PROBLEM:
From the entries below, tally the lines with "Collapse" in them and reply with that figure only.

[Collected data entries]
──────────

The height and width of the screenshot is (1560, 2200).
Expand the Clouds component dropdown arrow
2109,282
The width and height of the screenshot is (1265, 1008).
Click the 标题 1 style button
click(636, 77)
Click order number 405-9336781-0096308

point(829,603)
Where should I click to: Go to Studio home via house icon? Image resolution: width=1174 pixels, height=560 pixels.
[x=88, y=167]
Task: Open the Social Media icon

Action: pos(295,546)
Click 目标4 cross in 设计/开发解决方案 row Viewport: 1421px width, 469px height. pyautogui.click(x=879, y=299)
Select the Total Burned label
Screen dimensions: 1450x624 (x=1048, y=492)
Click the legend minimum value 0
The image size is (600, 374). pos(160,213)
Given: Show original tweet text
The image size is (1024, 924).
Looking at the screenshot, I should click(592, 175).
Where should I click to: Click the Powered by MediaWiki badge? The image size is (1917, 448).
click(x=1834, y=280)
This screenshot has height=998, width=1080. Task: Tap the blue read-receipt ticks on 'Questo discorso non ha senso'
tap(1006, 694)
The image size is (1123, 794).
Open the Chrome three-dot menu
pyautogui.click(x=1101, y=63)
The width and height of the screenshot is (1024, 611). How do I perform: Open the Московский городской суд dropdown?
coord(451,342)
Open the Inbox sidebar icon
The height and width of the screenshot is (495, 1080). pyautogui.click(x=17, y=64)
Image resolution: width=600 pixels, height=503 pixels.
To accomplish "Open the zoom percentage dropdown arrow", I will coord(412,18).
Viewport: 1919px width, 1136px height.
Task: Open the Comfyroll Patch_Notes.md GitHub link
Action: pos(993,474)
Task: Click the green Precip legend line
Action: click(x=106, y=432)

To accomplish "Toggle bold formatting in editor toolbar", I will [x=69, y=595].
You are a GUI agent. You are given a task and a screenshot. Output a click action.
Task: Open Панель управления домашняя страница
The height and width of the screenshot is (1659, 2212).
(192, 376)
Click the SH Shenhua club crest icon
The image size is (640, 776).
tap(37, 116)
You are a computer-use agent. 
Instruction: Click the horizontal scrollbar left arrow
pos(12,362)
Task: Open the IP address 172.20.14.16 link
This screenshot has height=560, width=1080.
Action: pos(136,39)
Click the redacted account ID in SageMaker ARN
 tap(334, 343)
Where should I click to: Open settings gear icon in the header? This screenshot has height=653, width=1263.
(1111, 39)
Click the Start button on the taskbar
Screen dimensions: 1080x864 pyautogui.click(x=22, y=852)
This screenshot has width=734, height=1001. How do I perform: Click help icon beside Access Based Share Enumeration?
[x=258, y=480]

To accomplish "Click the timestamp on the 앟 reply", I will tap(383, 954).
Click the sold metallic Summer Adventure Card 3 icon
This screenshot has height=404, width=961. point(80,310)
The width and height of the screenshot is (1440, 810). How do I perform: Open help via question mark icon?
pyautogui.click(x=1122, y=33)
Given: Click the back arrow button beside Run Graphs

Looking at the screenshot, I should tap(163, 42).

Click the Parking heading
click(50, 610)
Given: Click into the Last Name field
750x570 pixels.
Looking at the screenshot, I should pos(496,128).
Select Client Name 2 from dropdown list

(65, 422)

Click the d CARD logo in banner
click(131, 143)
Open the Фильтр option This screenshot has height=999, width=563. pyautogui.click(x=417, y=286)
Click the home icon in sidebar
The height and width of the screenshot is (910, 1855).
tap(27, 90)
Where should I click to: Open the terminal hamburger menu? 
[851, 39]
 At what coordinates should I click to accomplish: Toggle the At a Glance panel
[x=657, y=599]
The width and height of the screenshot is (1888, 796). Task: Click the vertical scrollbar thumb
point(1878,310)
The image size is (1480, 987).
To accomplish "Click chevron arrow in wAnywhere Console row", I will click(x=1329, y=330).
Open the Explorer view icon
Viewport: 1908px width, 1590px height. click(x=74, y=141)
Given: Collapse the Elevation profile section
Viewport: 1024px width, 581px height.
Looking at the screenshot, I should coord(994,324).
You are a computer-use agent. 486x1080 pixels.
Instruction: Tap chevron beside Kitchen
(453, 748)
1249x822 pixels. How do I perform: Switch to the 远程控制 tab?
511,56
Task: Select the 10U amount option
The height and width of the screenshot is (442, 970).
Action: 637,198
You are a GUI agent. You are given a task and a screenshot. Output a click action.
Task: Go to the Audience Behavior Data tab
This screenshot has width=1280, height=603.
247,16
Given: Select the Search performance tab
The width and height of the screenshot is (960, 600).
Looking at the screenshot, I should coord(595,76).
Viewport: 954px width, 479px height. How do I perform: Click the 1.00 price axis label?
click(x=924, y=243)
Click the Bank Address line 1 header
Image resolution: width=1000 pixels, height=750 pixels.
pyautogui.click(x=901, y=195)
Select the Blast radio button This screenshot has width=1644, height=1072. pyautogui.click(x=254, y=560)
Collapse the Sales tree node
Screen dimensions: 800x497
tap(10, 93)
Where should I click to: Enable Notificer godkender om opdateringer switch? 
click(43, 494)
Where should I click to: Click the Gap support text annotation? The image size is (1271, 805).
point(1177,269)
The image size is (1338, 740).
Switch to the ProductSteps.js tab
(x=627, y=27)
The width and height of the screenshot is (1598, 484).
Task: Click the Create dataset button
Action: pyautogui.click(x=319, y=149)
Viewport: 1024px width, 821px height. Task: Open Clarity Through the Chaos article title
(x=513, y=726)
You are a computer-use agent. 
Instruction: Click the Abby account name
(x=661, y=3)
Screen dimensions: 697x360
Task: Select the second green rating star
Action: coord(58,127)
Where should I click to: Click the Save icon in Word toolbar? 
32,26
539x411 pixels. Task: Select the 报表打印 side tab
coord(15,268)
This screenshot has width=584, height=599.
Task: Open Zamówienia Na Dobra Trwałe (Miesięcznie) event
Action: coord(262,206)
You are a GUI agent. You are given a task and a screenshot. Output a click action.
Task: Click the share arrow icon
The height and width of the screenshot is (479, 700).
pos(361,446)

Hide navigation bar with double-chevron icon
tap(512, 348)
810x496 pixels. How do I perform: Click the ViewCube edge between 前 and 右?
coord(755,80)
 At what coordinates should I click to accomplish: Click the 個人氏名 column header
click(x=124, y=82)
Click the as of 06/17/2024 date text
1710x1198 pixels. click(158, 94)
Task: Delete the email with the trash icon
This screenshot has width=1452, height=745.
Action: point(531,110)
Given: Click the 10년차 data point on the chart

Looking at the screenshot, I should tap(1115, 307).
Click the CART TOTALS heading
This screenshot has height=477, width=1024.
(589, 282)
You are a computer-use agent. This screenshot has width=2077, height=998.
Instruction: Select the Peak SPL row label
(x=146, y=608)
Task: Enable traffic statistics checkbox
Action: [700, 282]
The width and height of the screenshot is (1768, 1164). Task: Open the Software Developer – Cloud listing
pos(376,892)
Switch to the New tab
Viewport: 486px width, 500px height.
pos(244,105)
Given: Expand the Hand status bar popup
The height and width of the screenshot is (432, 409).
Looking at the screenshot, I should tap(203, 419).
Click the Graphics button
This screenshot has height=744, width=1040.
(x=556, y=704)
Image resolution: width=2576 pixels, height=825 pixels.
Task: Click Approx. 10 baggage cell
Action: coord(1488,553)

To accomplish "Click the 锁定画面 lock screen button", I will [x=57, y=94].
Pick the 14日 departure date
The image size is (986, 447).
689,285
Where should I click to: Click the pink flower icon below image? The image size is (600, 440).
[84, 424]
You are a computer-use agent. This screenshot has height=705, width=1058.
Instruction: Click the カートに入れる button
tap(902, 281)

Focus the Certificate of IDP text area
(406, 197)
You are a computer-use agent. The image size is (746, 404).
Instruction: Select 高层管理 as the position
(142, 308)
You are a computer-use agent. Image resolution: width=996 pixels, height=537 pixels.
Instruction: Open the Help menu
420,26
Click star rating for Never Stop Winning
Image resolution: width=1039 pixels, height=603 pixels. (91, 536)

──────────

WRITTEN SOLUTION:
2